Case Study

Effective Handling of Senior Member of Staff with Troubling Sickness Problem


Special Leave of Absence Refused, But Employee Still Took The Time Off Work

Most organisations will have some form of process for authorising other types of statutory and non sickness related leave for their employees. This will include time off for annual leave, flexible working, emergency leave, parental leave, religious reasons etc. But what happens when an employee decides they will take leave when it is not approved by the employer?

What was the HR situation?

  • The HR consultant assisted the headteacher in the interpretation and effective management of their special leave of absence policy, ensuring consistency and fairness.
  • The client had reminded all their staff at their induction and at the beginning of each school year about management arrangements for any leave of absence requests, including a briefing from the HR Consultant.
  • A member of the school admin team had requested ten days leave to attend a specialist conference during school time.
  • This request was refused by the headteacher in line with their discretion and, in accordance with policy and due process. The employee appealed the decision.
  • The appeals committee consider the request, the evidence/facts, the policy and sought advice from HR.
  • The appeal is not upheld, the request is refused, and decision is final.
  • The employee decides to attend the event. This was unauthorised leave.
  • The employee believes that they are entitled to take the leave.

What was the outcome and how did HR add value?

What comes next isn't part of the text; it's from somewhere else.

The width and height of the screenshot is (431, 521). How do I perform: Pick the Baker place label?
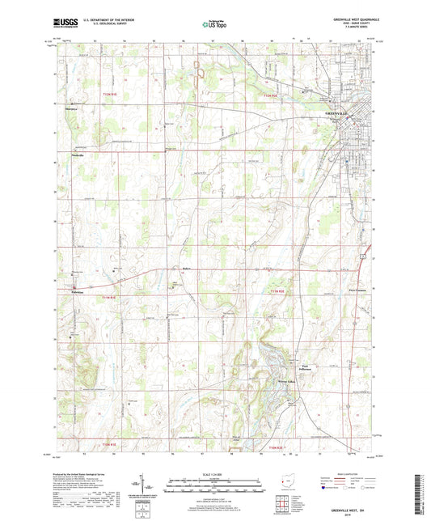pyautogui.click(x=186, y=269)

  • This appeared a fair reason for dismissal, as the allegations were sufficiently serious to be classified as gross misconduct, i.e. employee requested leave and this has been legitimately refused in line with due process, yet the individual took the time off anyway, knowing the potential consequences.
  • The offence could amount to insubordination (refusal to follow a reasonable management request and breaks trust/confidence between manager/employee) and breach of contract.
  • The employee was fully aware of the potential consequences of taking the unauthorised leave.
  • Governors had to consider the wider operational impact if an employee decided not to attend work in line with their contractual obligations and impact on the young people/colleagues.
  • The HR consultants helped the client to prepare for the formal process, ensured that governors considered the general principles of fairness, representation, confidentiality, natural justice, ethos, right to appeal, risks, equal opportunities, specifics of the individual case and policy framework. 
  • The HR consultant provided a briefing for the panel, so they were prepared, drafted the outcome letters and other documentation.